Cue stands for the Claims and Underwriting Exchange (Cue). It’s a huge database of incidents that may or may not have led to an insurance claim.
Most home, travel and car insurance providers submit information to Cue.
It was created in 1994 as a measure to prevent fraudulent or multiple insurance claims, which helps keep the cost down for honest policyholders.
CUE stores any insurance claims you've made over the past six years, including car accidents, break-ins and thefts from your home, as well as any substantial personal injuries you’ve suffered.
It might also include information about relatively minor incidents, such as a damaged indicator light, that have been reported to insurers.
If you want to know what information Cue has about you, you can request it from the Motor Insurance Bureau (MIB) using its subject access form.
And if you believe Cue is storing incorrect information about you, you should contact the insurer that you believe sent the incorrect data, or the MIB.
Cue was originally set up to help insurers exchange claim information, but the way it’s used has changed.
They used to just check against the database during a claim to make sure that previous information disclosed by the customer was correct. It meant that if something hadn’t been disclosed, then the insurer wouldn’t pay out on the current claim.
But insurers have started using the database when you buy insurance, or even when you get a quote. They do this to work out the right price for your car insurance - as well as factors such as your age, address and car model.

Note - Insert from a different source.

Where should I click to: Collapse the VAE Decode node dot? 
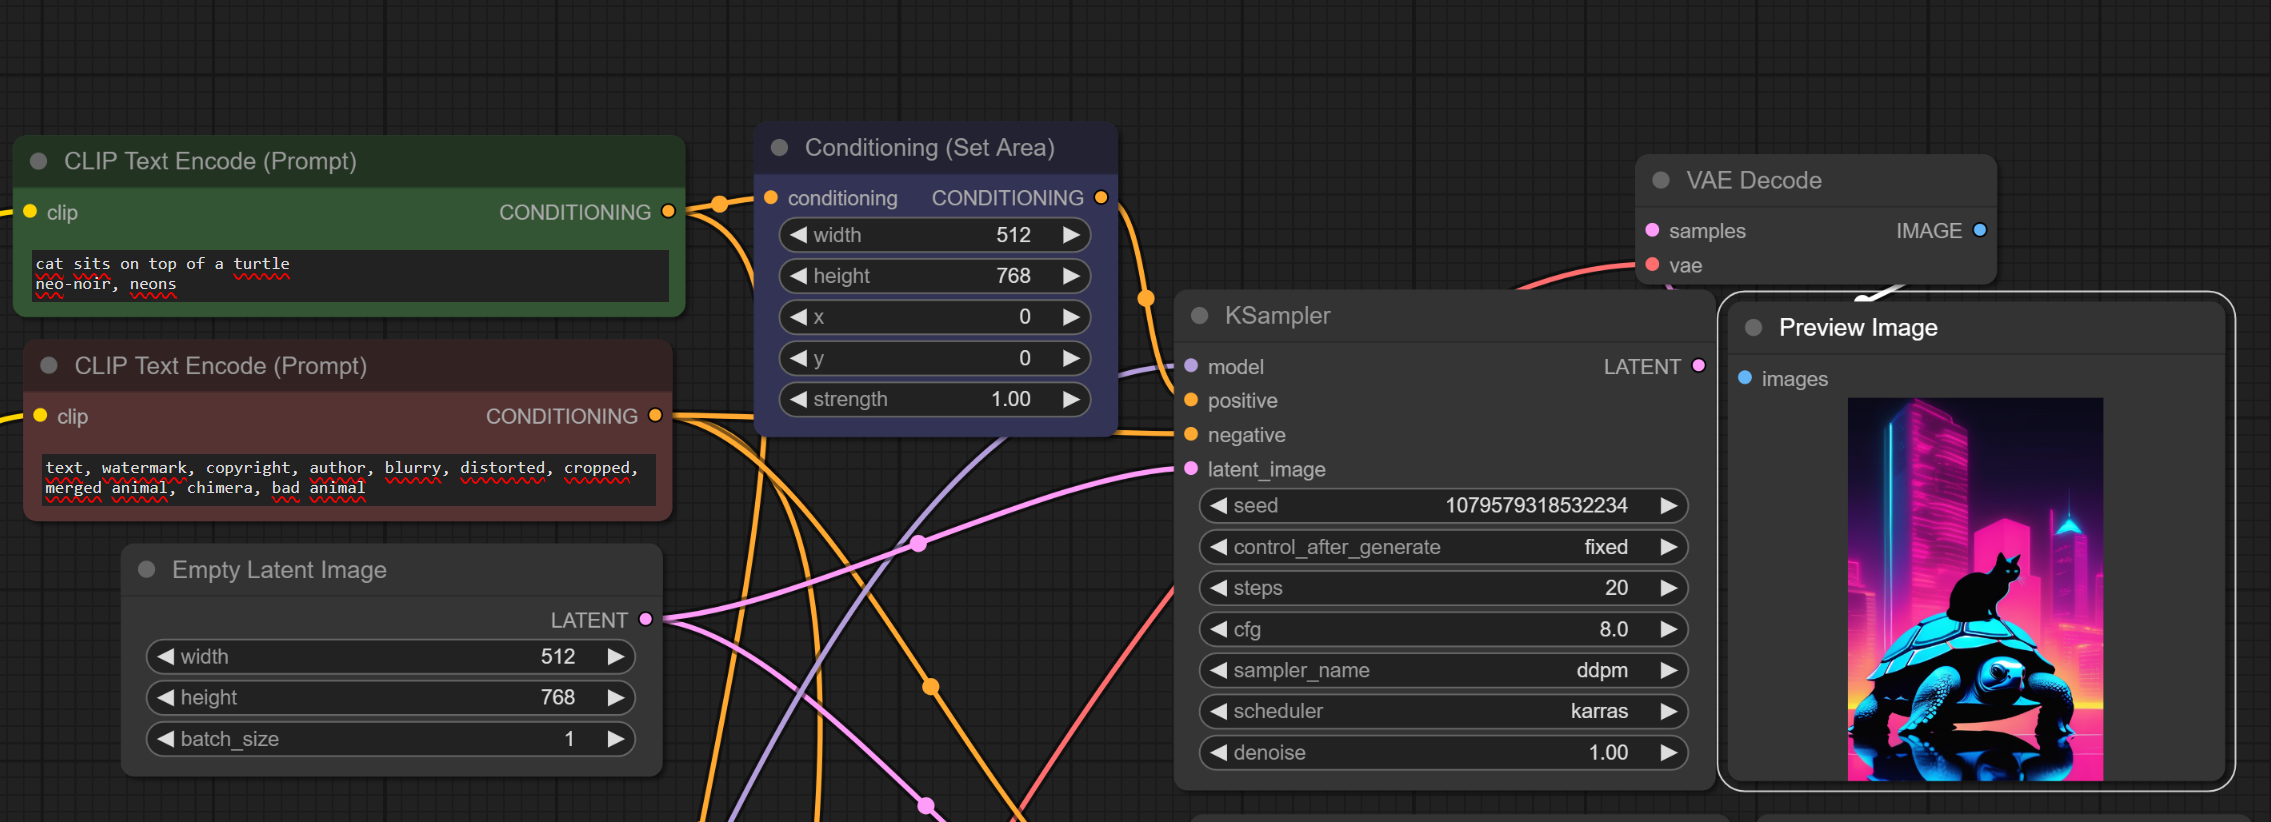tap(1661, 181)
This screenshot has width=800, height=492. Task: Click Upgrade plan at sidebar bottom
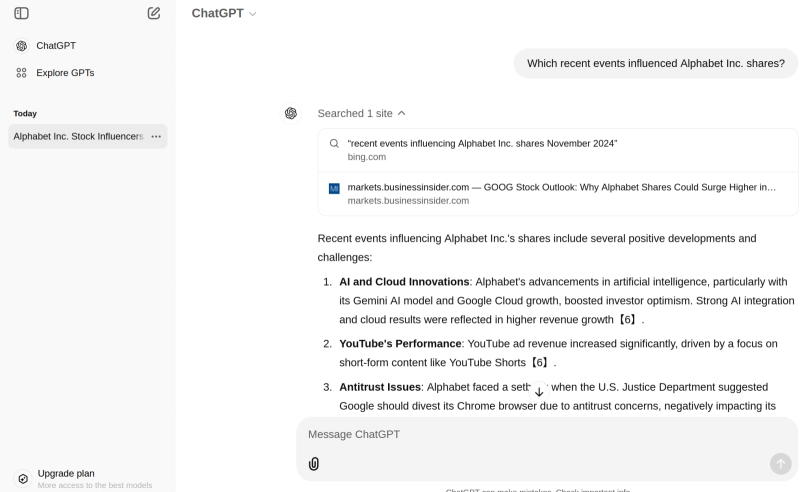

Insurers could potentially use Cue to calculate renewal premiums based on incidents that you have to report.
These can be quite trivial. If someone walking past your car at night decides to kick your headlight in, it’s considered an incident. Even though it’s quite minor, it’ll probably be added to Cue.
Incidents like this can result in a higher premium or quote regardless of whether you intend to make a claim - not just from your current insurer, but from all those using the database.
Nevertheless, you need to be honest and report all incidents to your insurer. if you don’t, you’re committing non-disclosure - a form of insurance fraud.
You should always be honest about past claims when you buy car insurance. If you’re not or you forget to disclose something, your insurer might find out if they double check with Cue.
The good news is that it can also keep the cost of insurance down for everyone, as the database helps to reduce fraudulent claims.